BAGHDAD (AFP) — Iraq plans to hold a July referendum on a controversial military pact allowing US troops to remain for another three years that parliament is expected to adopt on Thursday in a delayed vote.
"It is not only the Iraqi parliament that has a role in overseeing this agreement , but the Iraqi people," the country's top negotiator Muwafaq al-Rubaie told Al-Arabiya television, adding that the referendum would be on July 30.
Rubaie, who also serves as Iraq's national security advisor, spoke to the Dubai-based network shortly after parliament delayed a vote on the pact until Thursday amid a flurry of last-minute talks.
He later insisted that Washington would have to accept the decision to hold the referendum, telling AFP that "it is an Iraqi issue and the Americans have to understand our requirements."
The 275-member assembly had been expected to endorse the agreement on Wednesday, but its approval could have diminished importance if the agreement is subjected to a popular vote seven months after coming into force.
"If the Iraqi people reject the agreement in the referendum the government will have two choices, either to cancel it or renegotiate it," Reza Jawad Taqi, an MP from parliament's main Shiite bloc, told AFP.
Iraq can cancel the agreement at any time as long as it gives the United States one year's notice, so if the agreement is rejected in the referendum and then cancelled it would not come to an end until the summer of 2010.
It can also be amended by mutual consent, according to the official Arabic version of the pact.
The White House said it was still hopeful the accord would be approved.
"It's good for both Iraq and the United States, and so we'll keep an eye on what they are doing and hopefully they'll be able to get it across the goal line," White House spokesman Tony Fratto said.

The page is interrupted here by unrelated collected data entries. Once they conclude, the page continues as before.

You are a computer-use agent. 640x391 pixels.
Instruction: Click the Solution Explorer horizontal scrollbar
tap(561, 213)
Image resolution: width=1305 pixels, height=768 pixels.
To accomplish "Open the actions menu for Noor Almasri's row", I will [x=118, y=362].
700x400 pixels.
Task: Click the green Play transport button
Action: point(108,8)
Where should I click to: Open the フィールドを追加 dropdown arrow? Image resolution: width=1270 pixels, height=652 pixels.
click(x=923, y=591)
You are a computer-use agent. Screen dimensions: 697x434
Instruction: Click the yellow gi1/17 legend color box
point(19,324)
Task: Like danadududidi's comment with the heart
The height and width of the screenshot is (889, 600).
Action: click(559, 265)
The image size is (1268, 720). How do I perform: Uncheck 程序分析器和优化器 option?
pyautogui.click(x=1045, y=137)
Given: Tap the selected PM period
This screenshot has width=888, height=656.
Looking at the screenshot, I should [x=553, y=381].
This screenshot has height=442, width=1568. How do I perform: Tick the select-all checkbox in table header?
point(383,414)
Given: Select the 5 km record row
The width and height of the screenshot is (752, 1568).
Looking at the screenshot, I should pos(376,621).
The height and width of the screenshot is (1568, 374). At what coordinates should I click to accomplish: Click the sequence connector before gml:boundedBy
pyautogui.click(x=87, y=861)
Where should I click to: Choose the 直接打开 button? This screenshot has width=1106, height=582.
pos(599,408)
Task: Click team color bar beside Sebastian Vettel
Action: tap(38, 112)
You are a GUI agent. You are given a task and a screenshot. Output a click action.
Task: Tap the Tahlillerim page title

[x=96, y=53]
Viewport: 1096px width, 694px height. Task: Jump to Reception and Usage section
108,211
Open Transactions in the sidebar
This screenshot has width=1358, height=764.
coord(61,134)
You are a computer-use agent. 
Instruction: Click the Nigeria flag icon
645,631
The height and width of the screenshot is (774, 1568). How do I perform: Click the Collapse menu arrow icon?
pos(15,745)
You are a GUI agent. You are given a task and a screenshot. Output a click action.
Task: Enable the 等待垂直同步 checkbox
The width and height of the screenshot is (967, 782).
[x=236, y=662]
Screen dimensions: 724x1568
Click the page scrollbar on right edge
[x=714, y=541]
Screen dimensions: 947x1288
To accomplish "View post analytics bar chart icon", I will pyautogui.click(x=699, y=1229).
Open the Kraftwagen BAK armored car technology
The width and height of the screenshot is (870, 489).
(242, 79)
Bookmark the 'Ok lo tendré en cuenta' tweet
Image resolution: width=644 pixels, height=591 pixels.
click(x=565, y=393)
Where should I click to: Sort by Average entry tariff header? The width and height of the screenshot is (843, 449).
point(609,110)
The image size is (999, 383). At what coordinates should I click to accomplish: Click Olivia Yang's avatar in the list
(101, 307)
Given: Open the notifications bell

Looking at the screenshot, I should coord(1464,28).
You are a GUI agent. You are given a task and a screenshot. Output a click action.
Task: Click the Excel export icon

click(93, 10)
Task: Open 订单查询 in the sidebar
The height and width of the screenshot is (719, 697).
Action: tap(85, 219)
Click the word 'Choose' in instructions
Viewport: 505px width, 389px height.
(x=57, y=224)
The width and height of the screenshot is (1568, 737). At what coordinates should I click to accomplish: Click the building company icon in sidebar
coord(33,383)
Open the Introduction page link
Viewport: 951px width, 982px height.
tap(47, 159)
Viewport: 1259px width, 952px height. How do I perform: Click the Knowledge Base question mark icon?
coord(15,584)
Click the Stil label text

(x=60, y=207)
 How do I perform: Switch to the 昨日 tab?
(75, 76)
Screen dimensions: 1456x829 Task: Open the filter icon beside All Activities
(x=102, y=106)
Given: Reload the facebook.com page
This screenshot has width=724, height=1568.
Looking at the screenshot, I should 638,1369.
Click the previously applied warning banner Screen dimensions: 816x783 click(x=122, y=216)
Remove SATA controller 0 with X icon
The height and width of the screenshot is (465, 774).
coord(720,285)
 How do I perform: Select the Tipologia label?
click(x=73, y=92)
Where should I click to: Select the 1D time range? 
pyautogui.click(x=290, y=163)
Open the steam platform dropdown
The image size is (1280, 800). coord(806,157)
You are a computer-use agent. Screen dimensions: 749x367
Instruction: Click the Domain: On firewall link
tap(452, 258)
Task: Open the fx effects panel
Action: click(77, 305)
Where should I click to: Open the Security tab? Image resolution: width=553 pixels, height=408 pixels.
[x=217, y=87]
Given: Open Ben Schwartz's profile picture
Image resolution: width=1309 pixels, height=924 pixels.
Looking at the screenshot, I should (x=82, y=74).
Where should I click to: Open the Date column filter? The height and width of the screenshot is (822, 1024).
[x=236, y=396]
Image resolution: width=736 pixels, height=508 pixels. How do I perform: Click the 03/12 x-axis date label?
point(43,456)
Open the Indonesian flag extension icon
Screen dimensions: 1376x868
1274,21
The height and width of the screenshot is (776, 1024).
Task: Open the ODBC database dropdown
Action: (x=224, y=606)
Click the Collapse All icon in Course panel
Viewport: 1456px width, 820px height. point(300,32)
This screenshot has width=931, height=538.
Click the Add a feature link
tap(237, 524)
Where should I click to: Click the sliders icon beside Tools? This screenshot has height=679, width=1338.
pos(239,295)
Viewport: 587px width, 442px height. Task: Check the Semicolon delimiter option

US Secretary of State Condoleezza Rice said it was her understanding the referendum "would not delay the going into force of the SOFA (Status of Forecs Agreement) and the strategic forces -- the strategic framework agreement, as of the first of the year."
Parliament briefly convened on Wednesday afternoon to announce it would delay the final vote until Thursday at 10:00 am (0700 GMT).
"The general atmosphere indicates there will be an agreement, the leaders have agreed on all the points under discussion except for one," parliament speaker Mahmud Mashhadani said, without elaborating.
The pact has the support of the Shiite United Iraqi Alliance (UIA), the Kurdish alliance and a number of independent MPs -- enough for it to pass with slightly more than the requisite simple majority of 138 votes.
But deputy parliamentary speaker Khaled al-Attiya said the government and the UIA were hoping to assemble a broader coalition.
"We do not want to pass this agreement with a difference of two or three or four votes," he told AFP on Tuesday.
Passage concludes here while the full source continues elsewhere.